The try-with-resources statement ensures that resources (like Scanner or PrintStream connected to files) are automatically closed when the block finishes execution, even if exceptions occur. While this is best practice, it won’t be a primary focus in EProg.

Exceptions

Exceptions are events that occur during the execution of a program that disrupt the normal flow of instructions. They represent errors or exceptional conditions that need to be handled to prevent the program from crashing.
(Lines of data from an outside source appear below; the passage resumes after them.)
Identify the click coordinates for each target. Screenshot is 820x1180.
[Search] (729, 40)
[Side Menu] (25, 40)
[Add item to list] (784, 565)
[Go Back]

In Java, exceptions are represented as objects that inherit from the Throwable class.

Sources and Types of Exceptions

Exceptions can arise from various sources:

  • Programming Errors: These are typically caused by mistakes in the code, such as dividing by zero (ArithmeticException), accessing an array index out of bounds (ArrayIndexOutOfBoundsException), or dereferencing a null pointer (NullPointerException).
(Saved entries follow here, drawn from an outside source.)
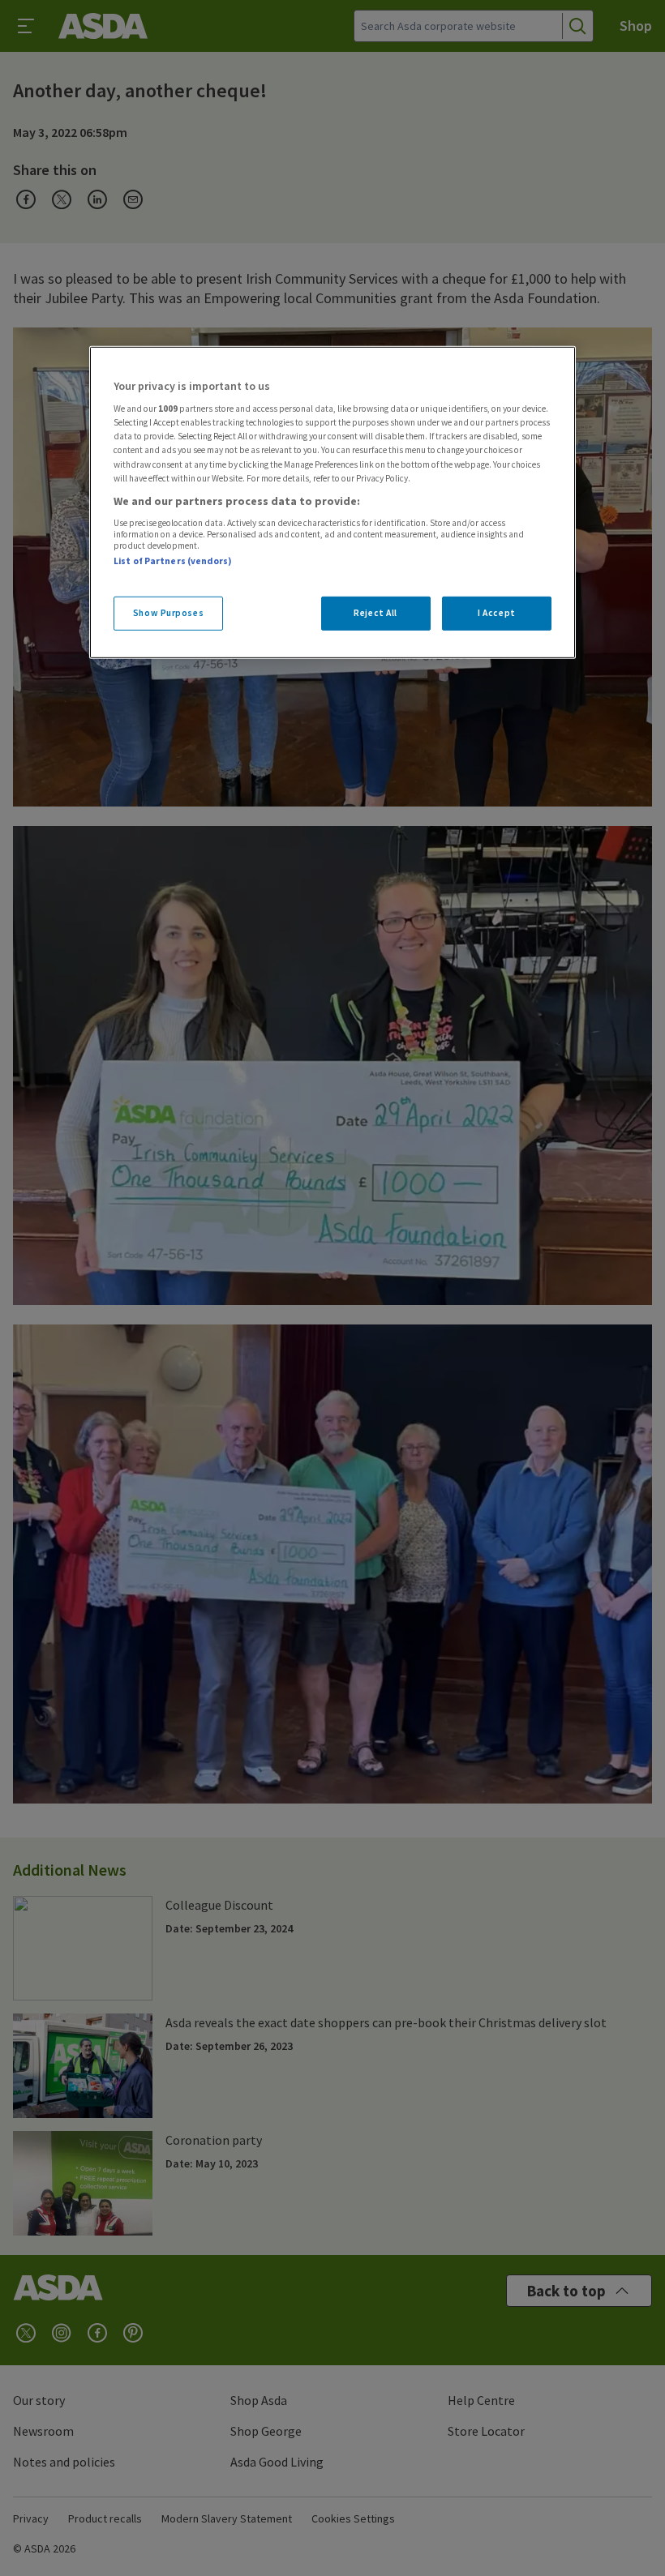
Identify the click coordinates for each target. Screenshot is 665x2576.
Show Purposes (168, 612)
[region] (332, 502)
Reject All (375, 612)
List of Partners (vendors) (173, 561)
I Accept (497, 612)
  • Environmental Issues: These are caused by external factors, like trying to read from a non-existent file (FileNotFoundException), network connectivity problems (IOException), or insufficient memory (OutOfMemoryError).

  • Developer-Defined Conditions: Developers can create their own exception classes to represent specific error conditions within their applications.

Exception Hierarchy

Java’s exception hierarchy is rooted in the Throwable class. Two main branches descend from Throwable:

  • Error: Represents serious system-level problems that are usually beyond the control of the program. Examples include OutOfMemoryError and StackOverflowError. These are typically unchecked exceptions.

  • Exception: Represents exceptional conditions that a program might want to handle. This branch further divides into checked and unchecked exceptions (more on this later). Examples include IOException, RuntimeException, and various subclasses.

Exception Handling Flow

  1. Detection: An error situation occurs, either detected by the running program or the JVM.
  2. Creation: An appropriate Exception object is created (instantiated).
  3. Throwing: The part of the program where the error occurred throws the exception. This interrupts the normal execution flow.
  4. Catching: Another part of the program (potentially higher up in the call stack) catches the exception and handles it.
  5. Unhandled Exceptions: If an exception is thrown but not caught, the program terminates, and the JVM prints an error message and a stack trace. The stack trace provides valuable information for debugging, showing the sequence of method calls that led to the exception.

Catching Exceptions

Java uses try-catch blocks to handle exceptions. A try block encloses the code that might throw an exception. One or more catch blocks follow the try block, each designed to handle a specific type of exception.

Syntax

try {
    // Code that might throw an exception
} catch (SomeExceptionType name) {
    // Code to handle the exception
}
//... more catch blocks (optional)
// Code that executes after the try block and any executed catch block
// (regardless of whether an exception was thrown)

How try-catch Works

  • Normal Execution (No Exception): If no exception occurs within the try block, the code in the catch block is skipped, and execution continues after the try-catch structure.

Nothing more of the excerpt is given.